=== TASK INPUTS ===

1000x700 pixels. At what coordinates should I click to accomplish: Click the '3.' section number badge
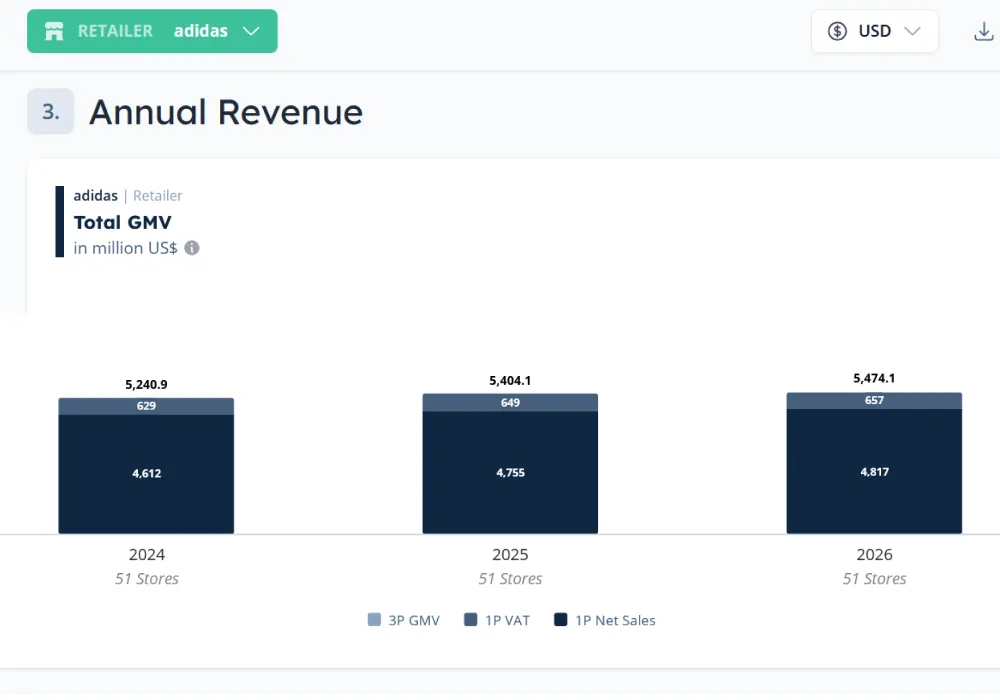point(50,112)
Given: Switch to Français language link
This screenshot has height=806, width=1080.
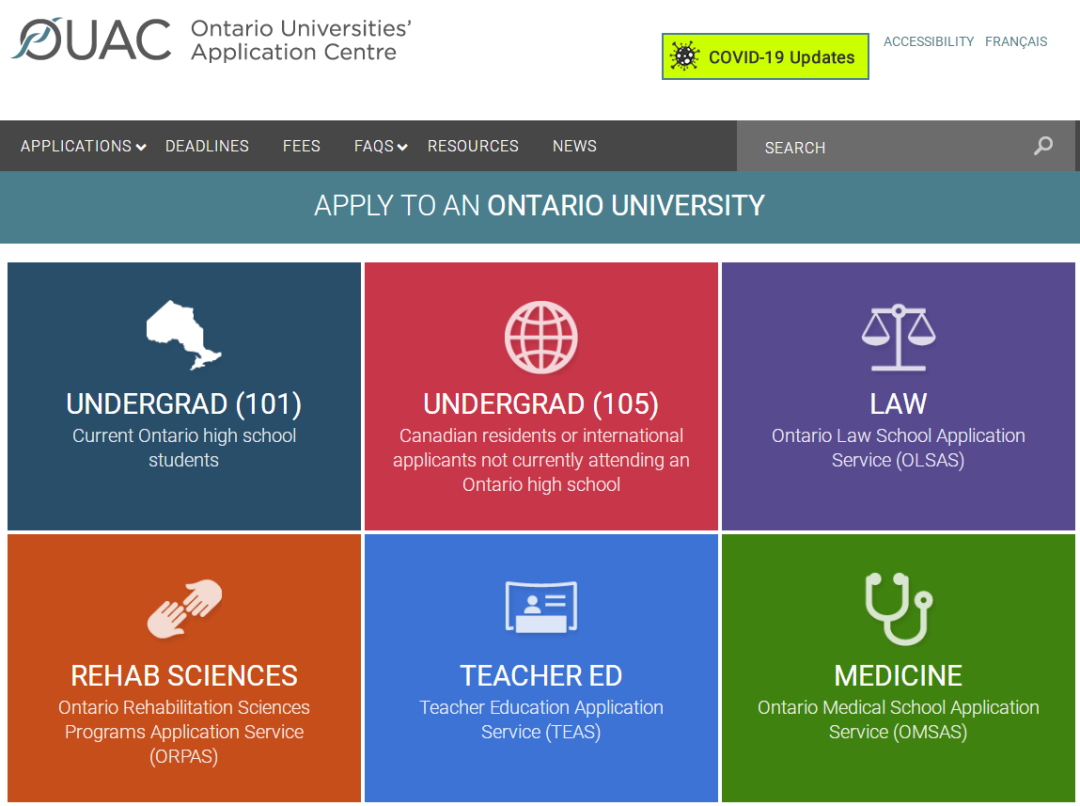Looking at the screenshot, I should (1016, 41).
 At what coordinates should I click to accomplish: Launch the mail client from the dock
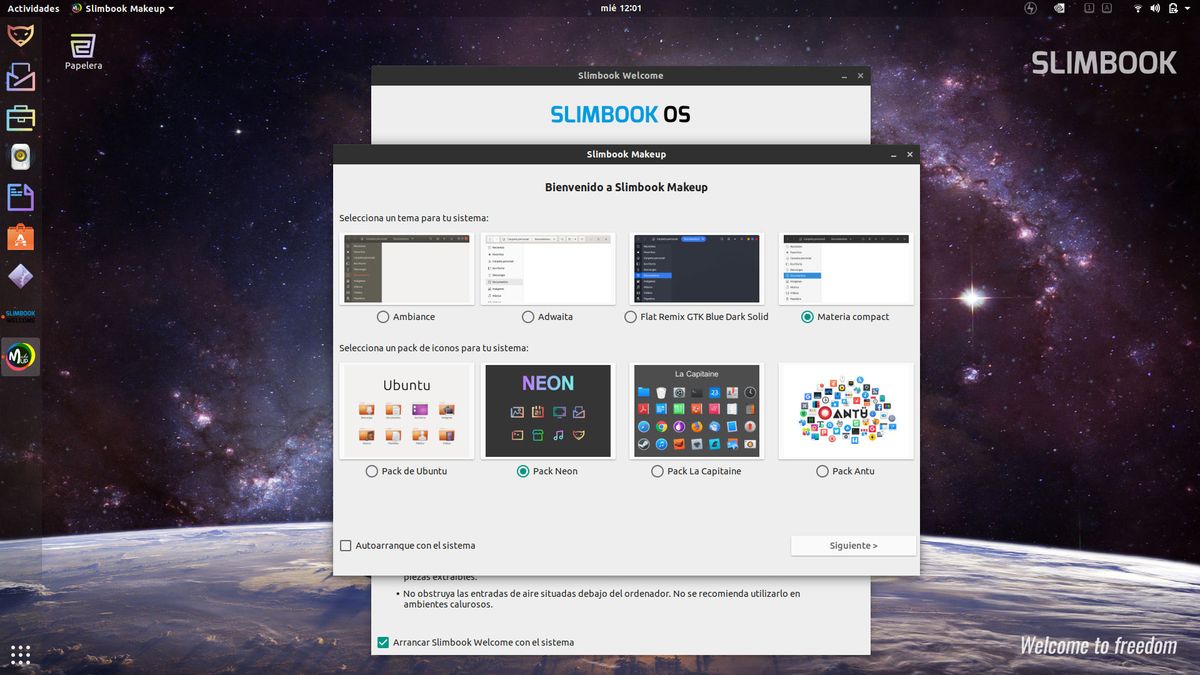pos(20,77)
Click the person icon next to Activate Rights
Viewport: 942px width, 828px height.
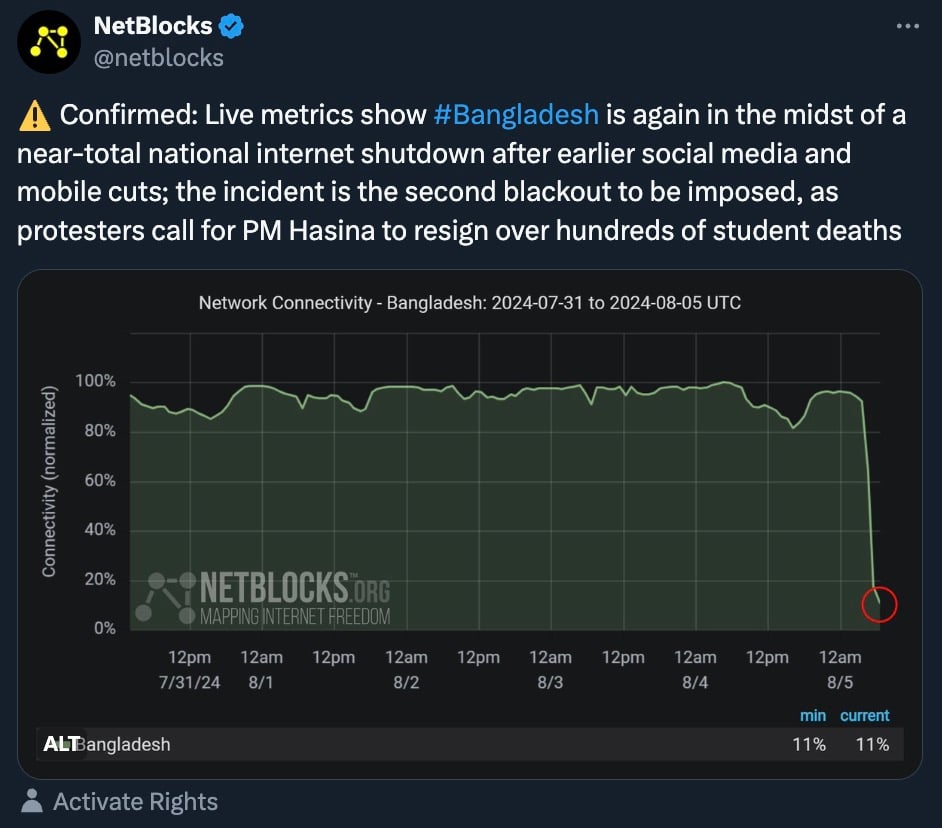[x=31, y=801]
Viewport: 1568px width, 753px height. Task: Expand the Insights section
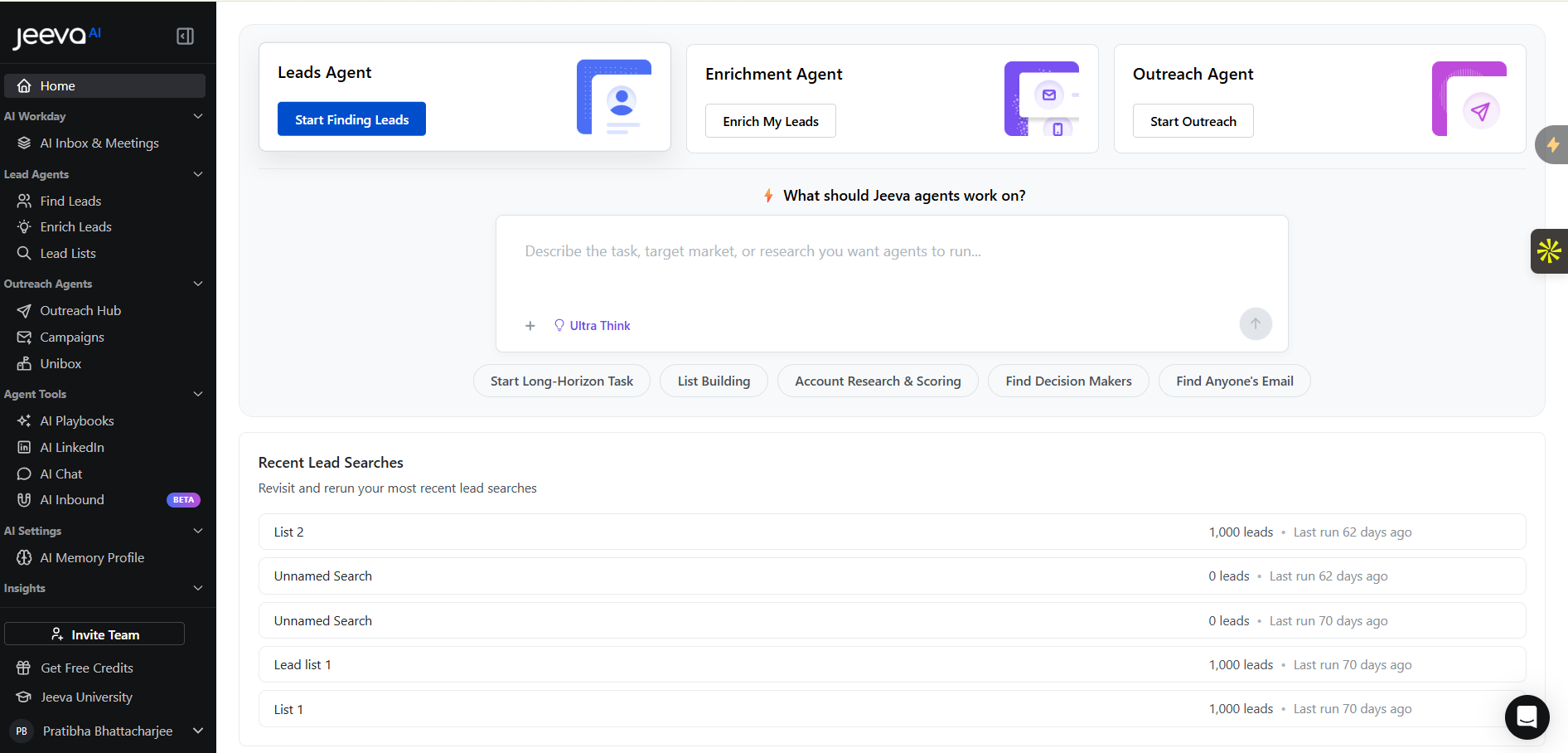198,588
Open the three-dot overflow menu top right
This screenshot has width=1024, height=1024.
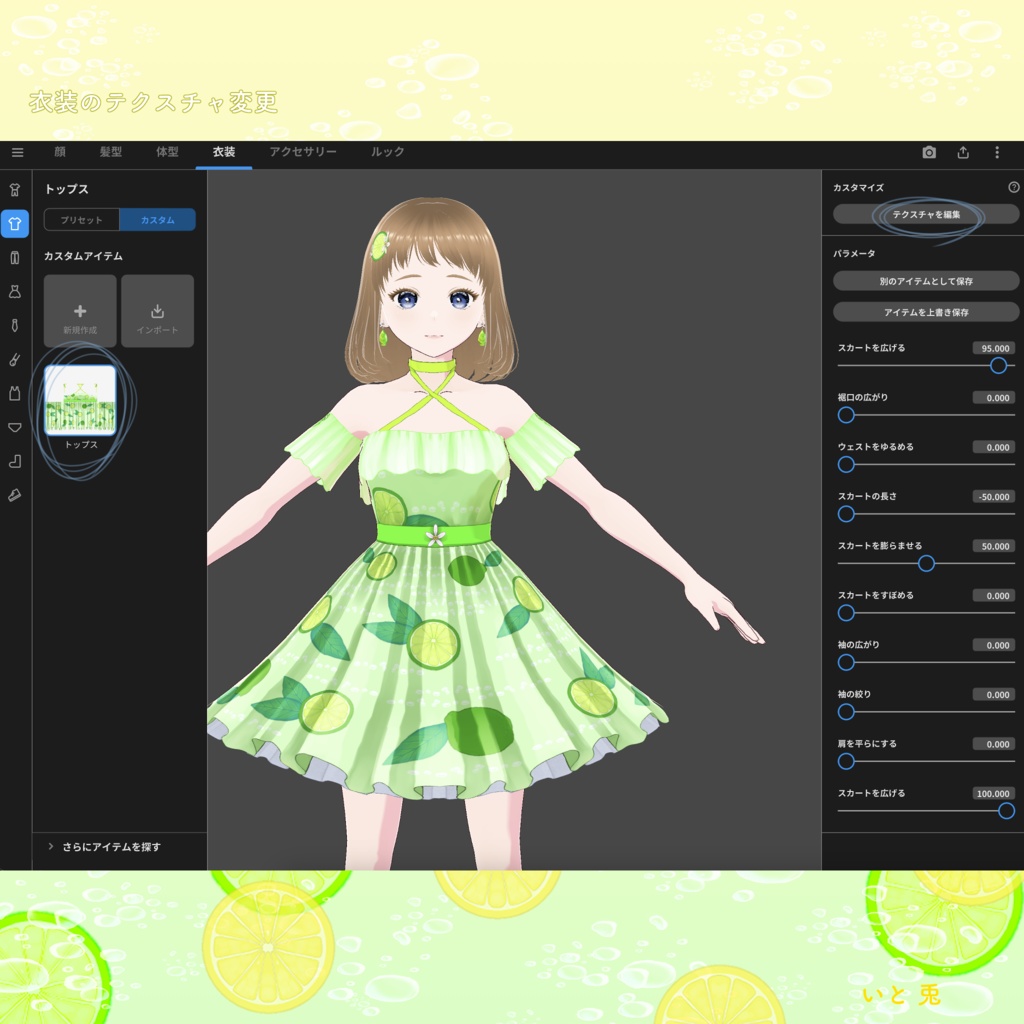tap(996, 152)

===

What the answer needs is every line from the one containing "At what coordinates should I click to accomplish: Launch" through the final line of the data above, copied exactly, without pictures.

 At what coordinates should I click to accomplish: Launch the mail client from the dock
pos(20,77)
Click the person icon next to Activate Rights
Viewport: 942px width, 828px height.
[x=31, y=801]
Viewport: 1568px width, 753px height. Task: Expand the Insights section
198,588
Open the three-dot overflow menu top right
This screenshot has width=1024, height=1024.
tap(996, 152)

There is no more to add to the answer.